Given the presence of cost-sensitive issues, it was necessary to calculate the false positive rate (FPR) and false negative rate (FNR). FPR is defined as the proportion of non-arc data misclassified as arc data (false positive, FP), which is related to precision P and is calculated as 1-P; similarly, FNR is the proportion of arc data misclassified as non-arc data (false negative, FN), which is related to recall R and is calculated as 1-R. FPR and FNR were used as the metrics instead of precision and recall during the testing.

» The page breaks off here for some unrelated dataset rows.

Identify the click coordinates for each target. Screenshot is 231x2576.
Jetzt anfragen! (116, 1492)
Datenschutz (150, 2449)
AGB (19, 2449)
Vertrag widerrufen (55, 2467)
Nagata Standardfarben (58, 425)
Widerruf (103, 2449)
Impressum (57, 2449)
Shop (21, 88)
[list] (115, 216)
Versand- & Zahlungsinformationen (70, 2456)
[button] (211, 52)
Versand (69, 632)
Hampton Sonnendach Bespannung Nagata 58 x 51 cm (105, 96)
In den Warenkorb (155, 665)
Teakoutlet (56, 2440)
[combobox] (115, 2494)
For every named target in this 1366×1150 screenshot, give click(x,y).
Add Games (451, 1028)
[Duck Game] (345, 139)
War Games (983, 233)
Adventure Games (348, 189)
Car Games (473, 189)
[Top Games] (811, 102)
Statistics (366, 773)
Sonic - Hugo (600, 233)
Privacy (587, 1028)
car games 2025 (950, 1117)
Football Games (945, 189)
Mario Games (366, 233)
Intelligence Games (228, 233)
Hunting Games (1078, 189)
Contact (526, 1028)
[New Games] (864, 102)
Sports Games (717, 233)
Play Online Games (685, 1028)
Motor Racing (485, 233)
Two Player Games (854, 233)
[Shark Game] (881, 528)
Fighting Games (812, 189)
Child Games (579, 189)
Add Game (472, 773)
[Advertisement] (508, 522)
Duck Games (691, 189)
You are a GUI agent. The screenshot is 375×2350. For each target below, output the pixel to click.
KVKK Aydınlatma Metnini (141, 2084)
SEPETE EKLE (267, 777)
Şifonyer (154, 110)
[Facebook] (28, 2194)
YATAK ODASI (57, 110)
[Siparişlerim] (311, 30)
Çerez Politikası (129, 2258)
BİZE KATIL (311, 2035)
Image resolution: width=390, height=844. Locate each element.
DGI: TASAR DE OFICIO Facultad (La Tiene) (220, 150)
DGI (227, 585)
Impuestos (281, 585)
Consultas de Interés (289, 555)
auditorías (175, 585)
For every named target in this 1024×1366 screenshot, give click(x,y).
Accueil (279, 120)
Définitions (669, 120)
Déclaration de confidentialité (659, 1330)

To better demonstrate our parallel network’s effectiveness, the two networks mentioned in the parallel network were trained independently, using the ResNet and the Transformer encoder separately for arc fault detection, and compared to our parallel network. Both models followed the same training scheme outlined in Section 2.5, and the ResNet added convolutional blocks and employed deeper layers. The performance differences in the test set after training all three models are shown in Table 3. The MACs column represents multiply–accumulate operations and indicates the algorithm complexity.

Table 3. Test and network identification results.

In Table 3, it can be observed that the parallel network model resolved the issue of the convergence difficulty encountered during the separate training of the Transformer encoder. Additionally, compared to the deeper ResNet, although both models had similar training set accuracy, the parallel network demonstrated advantages in the test set accuracy, false positive rate, and MACs. MACs represent the time consumption of the model when predicting arcs using CPU during forward propagation, clearly showing a notable difference in computational time between the parallel network and the ResNet. In practical applications, such as using models on microcontrollers to identify arc faults, CPU computation for deep networks can be time-consuming, presenting significant drawbacks regarding efficiency and real-time processing for arc detection. Our parallel network achieved higher accuracy with lower computational complexity, providing a neural network design approach for practical application scenarios.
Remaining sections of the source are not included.